Man Who Receives First Ever Pig Kidney Transplant Dies Two Months After Operation
Richard ‘Rick’ Slayman, the first human to receive a kidney transplant from a genetically edited pig has died, nearly two months after the surgery.
According to his family and the hospital where the operation took place, Slayman had the transplant at Massachusetts General Hospital in March at the age of 62.
The surgeons believed that the pig kidney would last for at least two years.
Announcing the development on Sunday, May 12, Massachusetts General Hospital (MGH), United States, said there was no indication his death was a result of the transplant.
On March 16, surgeons at the hospital transplanted a pig’s kidney into 62-year-old Richard Slayman, a living human recipient, for the first time.
The hospital affirmed that a genetically edited pig kidney was used for the “successful” surgery, which took four hours.

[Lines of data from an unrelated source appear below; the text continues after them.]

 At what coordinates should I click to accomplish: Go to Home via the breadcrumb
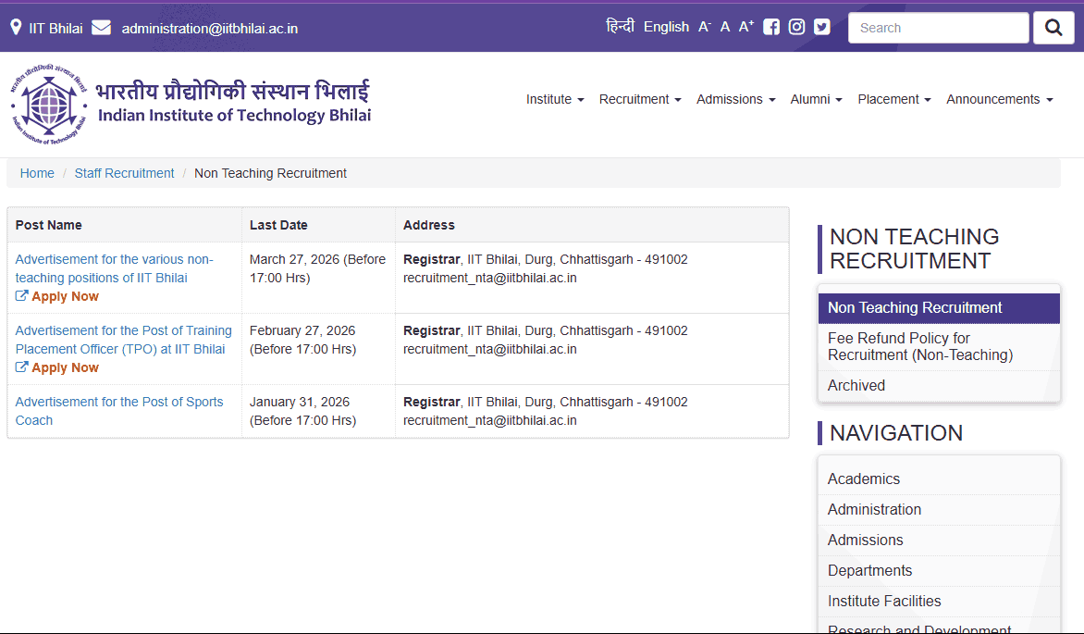pos(37,173)
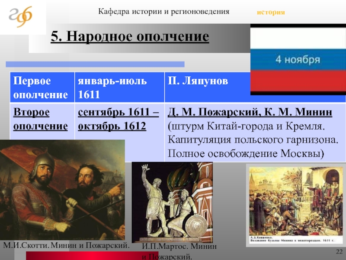This screenshot has width=346, height=260.
Task: Click the "5. Народное ополчение" slide title
Action: [130, 37]
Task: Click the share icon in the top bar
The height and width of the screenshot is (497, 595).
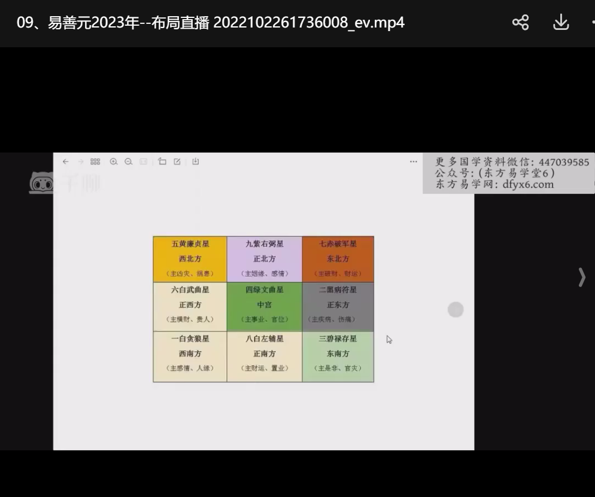Action: [x=520, y=23]
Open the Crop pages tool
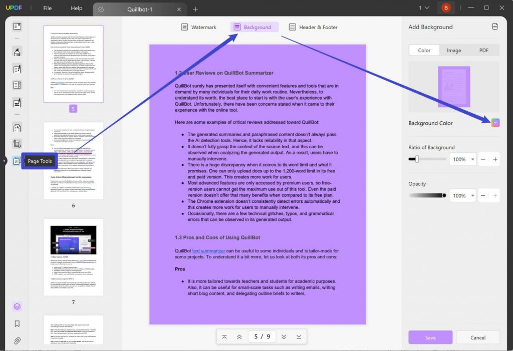This screenshot has height=351, width=513. point(17,144)
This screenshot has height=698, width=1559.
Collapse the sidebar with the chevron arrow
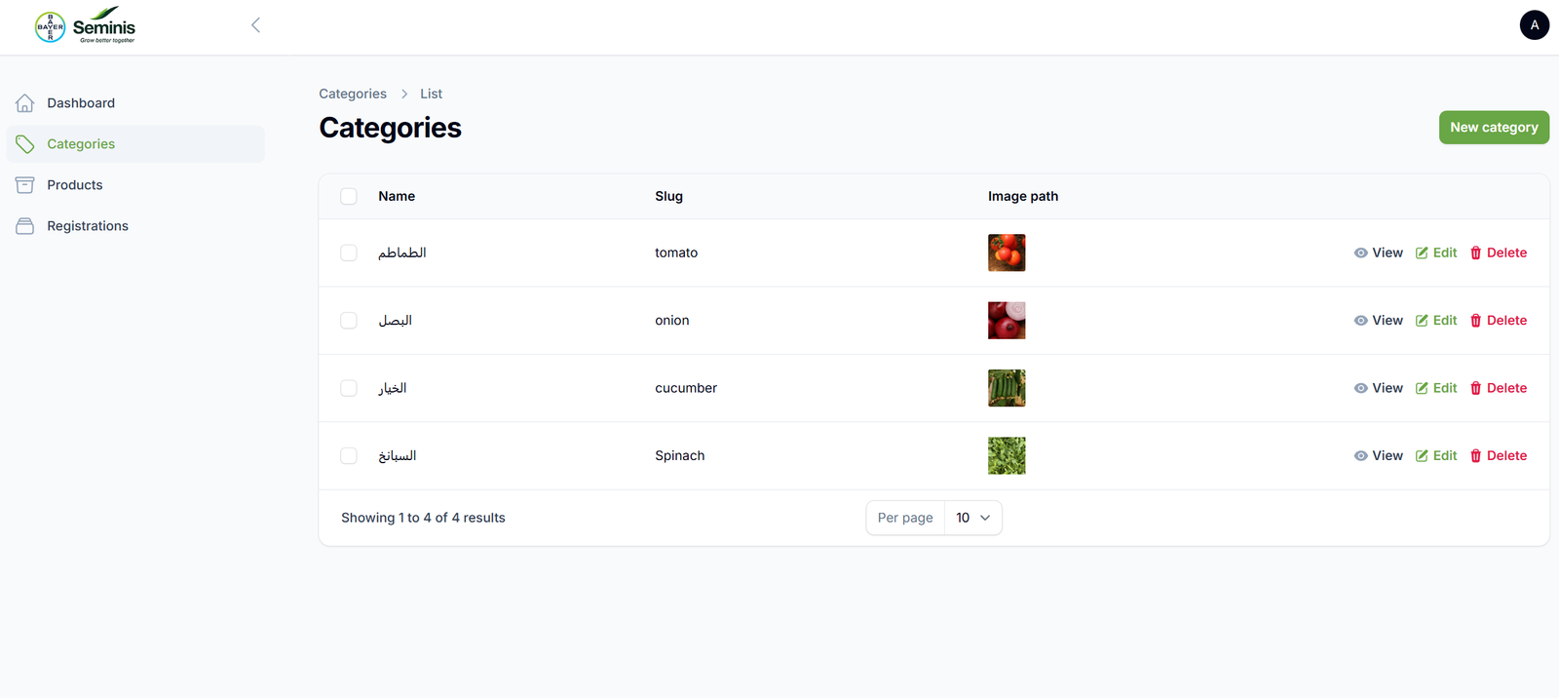[255, 25]
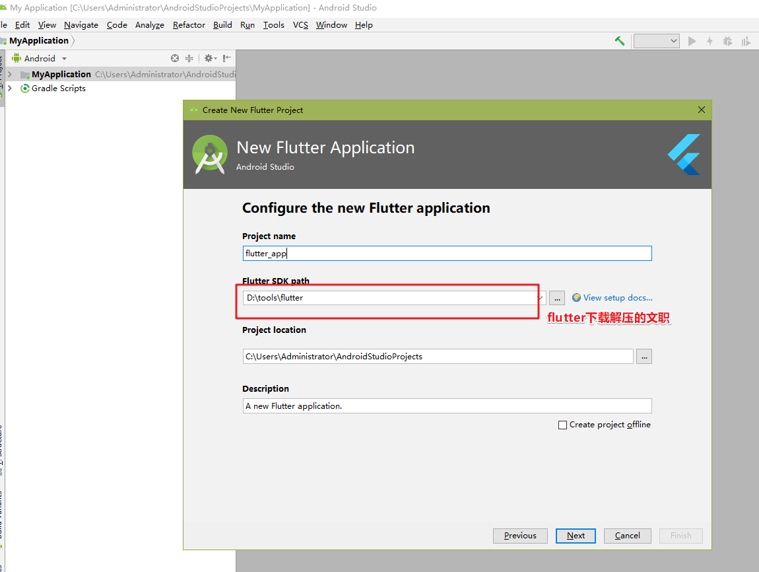
Task: Open the run configuration dropdown in toolbar
Action: click(x=657, y=41)
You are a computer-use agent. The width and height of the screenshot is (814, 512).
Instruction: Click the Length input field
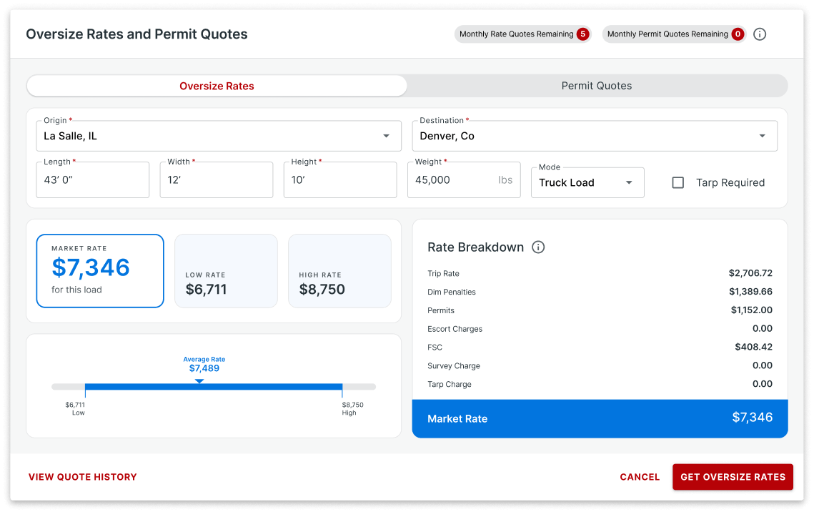[x=92, y=180]
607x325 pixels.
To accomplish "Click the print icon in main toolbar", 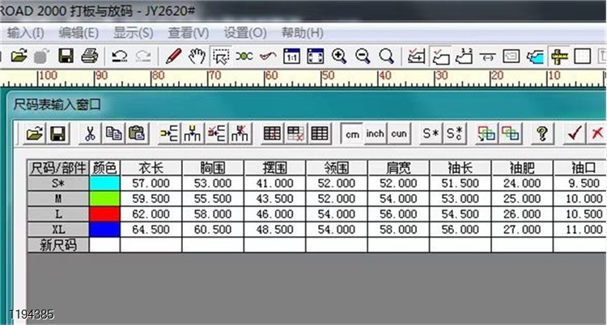I will [90, 56].
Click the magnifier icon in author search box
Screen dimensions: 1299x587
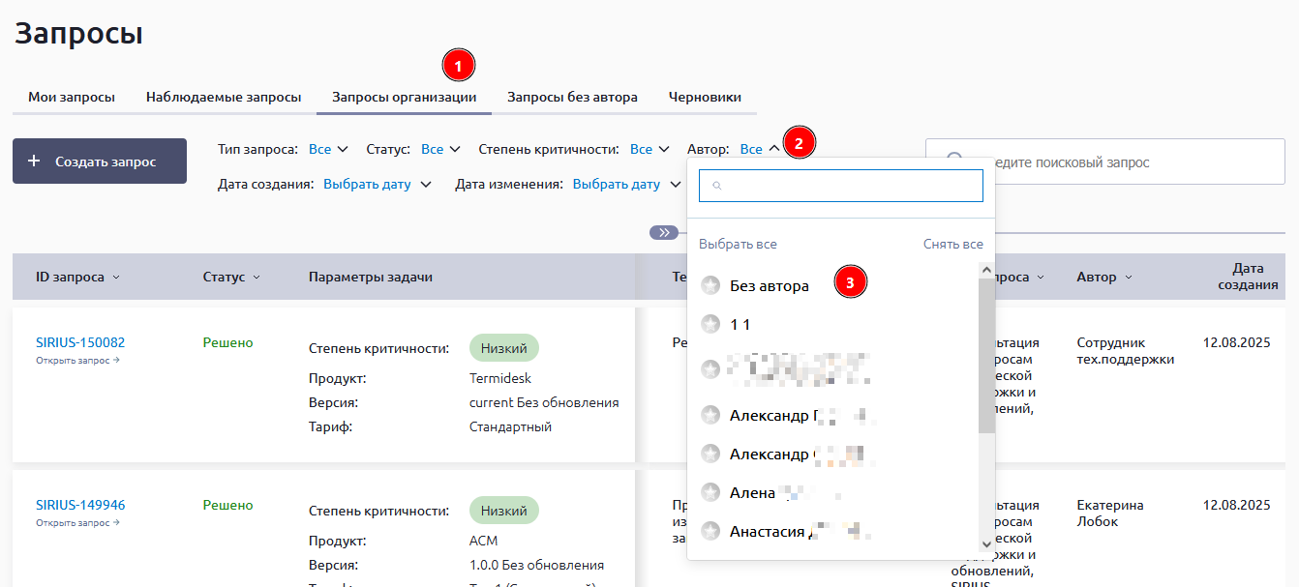coord(716,186)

He was on dialysis for many years before receiving a kidney transplant from a deceased human donor in December 2018 from the hospital.
The kidney began to fail about five years later and Slayman was forced to resume dialysis in May 2023.

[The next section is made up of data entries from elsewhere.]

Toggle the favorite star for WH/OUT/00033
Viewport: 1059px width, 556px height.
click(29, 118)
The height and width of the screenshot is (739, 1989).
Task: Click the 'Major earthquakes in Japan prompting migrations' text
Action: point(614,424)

The hospital said the kidney was provided by eGenesis, a pharmaceutical company, based in Cambridge, from a pig donor genetically-edited using CRISPR-Cas9 technology.
The transplant team at Massachusetts General Hospital said in a statement it was deeply saddened by Slayman’s passing and offered condolences to his family. They said they didn’t have any indication that he died as a result of the transplant.